= Alan Hayward =

British engineer and physicist

Alan Hayward (1923–2008) was a British engineer and physicist who was also active as an old-earth Creationist writer, and Christadelphian.

Hayward's primary field of research was fluid density and flowmeters, writing a textbook on the subject, and presenting to the Institute of Physics in 1981.

As a Christadelphian lay preacher Hayward had commenced writing on general religious topics for the Christadelphian Auxiliary Lecturing Society during the early 1970s. In particular his booklet on the characteristic (Socinian) belief of Christadelphians against the personal pre-existence of Christ remains that church's most widely circulated publication on that topic. Other publications included The Real Devil against belief in supernatural evil.

As a Christian, and a scientist, though not a biologist, he was soon involved in the subject of creation. In New Scientist (11 March 1992 issue) Hayward is cited speaking of "the quiet majority of Bible-believing creationists" who accept the "evidence of physics and geology that the Universe and our planet are billions of years old".

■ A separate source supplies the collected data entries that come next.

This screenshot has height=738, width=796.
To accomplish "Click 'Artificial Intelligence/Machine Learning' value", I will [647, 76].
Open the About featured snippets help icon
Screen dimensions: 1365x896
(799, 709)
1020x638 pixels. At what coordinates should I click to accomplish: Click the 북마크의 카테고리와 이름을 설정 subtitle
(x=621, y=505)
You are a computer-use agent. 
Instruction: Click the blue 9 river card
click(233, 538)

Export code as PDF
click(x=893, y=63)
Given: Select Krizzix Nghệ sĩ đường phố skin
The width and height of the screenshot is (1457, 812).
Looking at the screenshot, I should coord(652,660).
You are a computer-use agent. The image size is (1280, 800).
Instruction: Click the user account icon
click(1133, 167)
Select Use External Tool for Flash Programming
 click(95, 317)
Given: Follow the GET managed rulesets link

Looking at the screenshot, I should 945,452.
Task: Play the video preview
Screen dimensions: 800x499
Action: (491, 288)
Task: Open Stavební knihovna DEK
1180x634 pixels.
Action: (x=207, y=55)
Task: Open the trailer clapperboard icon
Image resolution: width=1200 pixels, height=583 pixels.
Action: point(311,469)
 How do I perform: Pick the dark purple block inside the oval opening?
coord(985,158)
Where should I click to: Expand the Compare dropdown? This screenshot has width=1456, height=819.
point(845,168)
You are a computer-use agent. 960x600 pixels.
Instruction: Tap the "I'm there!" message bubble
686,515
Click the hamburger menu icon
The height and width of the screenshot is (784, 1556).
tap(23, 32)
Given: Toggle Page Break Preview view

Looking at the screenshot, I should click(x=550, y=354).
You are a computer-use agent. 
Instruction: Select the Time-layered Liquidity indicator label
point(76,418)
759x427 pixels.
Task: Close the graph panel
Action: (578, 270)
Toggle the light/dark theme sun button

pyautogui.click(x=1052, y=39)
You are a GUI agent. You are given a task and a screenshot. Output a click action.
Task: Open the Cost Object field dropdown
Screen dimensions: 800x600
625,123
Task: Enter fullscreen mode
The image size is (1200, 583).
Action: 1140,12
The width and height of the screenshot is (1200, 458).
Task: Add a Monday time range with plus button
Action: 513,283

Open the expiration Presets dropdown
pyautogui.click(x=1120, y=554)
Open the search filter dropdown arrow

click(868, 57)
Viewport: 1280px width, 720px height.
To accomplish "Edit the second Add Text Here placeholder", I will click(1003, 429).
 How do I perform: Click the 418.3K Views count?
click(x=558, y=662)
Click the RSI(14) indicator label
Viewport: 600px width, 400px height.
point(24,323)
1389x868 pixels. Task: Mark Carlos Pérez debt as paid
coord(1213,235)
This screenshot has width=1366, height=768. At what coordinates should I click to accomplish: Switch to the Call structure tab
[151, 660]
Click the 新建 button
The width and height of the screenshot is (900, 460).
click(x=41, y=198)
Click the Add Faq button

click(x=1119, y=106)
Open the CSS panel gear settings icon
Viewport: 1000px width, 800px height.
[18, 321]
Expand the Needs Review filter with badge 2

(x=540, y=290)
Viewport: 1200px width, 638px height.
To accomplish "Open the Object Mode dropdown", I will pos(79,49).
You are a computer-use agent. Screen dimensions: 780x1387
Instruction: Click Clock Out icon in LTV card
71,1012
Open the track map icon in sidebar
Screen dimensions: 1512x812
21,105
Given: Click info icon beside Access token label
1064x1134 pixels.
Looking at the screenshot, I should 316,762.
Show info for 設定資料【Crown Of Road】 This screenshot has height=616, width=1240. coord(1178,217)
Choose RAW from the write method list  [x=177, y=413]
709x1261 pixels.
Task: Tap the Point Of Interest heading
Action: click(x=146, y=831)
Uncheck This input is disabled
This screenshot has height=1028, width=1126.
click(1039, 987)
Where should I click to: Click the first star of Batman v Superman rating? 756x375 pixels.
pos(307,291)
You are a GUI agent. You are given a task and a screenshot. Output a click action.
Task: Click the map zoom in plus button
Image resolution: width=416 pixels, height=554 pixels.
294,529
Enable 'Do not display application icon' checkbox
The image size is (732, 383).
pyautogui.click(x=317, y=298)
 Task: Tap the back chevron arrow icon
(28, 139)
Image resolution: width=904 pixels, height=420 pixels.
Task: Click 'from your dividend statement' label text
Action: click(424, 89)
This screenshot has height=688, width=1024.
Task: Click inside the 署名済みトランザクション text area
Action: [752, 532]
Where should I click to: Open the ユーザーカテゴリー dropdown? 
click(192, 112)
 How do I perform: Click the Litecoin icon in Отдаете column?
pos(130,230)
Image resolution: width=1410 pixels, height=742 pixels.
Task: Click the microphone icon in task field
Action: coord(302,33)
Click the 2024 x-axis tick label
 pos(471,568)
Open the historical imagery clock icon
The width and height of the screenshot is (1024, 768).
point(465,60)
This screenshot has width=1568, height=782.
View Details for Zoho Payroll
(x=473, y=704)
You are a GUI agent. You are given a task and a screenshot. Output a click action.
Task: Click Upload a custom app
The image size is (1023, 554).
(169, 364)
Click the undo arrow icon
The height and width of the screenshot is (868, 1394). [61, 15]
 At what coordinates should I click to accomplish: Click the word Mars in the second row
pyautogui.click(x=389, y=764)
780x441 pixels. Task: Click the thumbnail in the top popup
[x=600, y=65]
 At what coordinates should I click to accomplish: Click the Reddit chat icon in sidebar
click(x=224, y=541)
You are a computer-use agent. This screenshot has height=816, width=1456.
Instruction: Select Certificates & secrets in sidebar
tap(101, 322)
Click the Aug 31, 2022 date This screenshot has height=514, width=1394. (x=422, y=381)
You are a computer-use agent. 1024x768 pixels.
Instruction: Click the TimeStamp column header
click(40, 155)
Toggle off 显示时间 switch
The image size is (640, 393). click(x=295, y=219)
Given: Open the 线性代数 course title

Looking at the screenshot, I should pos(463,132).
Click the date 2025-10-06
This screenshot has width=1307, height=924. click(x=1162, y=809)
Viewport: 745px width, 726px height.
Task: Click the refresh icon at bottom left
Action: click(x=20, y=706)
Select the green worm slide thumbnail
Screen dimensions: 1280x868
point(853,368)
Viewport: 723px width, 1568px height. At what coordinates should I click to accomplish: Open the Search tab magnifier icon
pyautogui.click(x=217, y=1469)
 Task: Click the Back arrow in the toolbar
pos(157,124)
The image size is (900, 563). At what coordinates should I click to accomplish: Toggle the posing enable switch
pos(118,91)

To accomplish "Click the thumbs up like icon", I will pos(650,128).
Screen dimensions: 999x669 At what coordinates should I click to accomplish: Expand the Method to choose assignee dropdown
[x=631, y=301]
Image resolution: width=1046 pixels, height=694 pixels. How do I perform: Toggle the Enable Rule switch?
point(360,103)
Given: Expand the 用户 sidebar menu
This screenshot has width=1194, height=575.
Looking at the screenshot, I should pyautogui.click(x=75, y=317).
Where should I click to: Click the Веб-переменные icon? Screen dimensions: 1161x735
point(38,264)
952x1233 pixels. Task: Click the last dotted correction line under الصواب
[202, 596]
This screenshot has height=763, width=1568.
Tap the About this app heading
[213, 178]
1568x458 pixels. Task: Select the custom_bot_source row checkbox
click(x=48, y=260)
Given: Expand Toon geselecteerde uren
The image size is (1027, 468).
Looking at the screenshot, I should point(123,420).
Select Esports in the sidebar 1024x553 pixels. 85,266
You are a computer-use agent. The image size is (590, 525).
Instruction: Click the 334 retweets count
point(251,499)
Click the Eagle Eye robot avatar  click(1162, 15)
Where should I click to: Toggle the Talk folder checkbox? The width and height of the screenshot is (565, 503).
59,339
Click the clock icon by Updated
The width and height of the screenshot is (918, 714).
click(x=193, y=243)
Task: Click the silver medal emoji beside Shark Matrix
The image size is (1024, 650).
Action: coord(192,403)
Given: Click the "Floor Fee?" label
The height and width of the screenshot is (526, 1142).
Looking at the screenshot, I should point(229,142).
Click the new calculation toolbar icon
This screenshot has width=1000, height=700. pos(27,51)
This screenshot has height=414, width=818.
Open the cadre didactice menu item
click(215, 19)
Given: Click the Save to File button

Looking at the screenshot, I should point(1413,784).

Despite being a nontrinitarian, Hayward's moderate old-earth creationist stand led to him being invited to write for mainstream publishers Thomas Nelson. He published three books: God is (1980) God's truth (1983) – a work dealing with textual defence of the Bible, and Creation and Evolution for SPCK (1985), which was widely cited and was re-published in America by Bethany House, Minneapolis (1995). Hayward's old-earth views were not welcomed by young earth or flood geology creationists, and his nontrinitarian views were often pointed out in criticism. His three main books have since been reprinted in India. God is was translated into German and Bengali, and God's Truth into Chinese.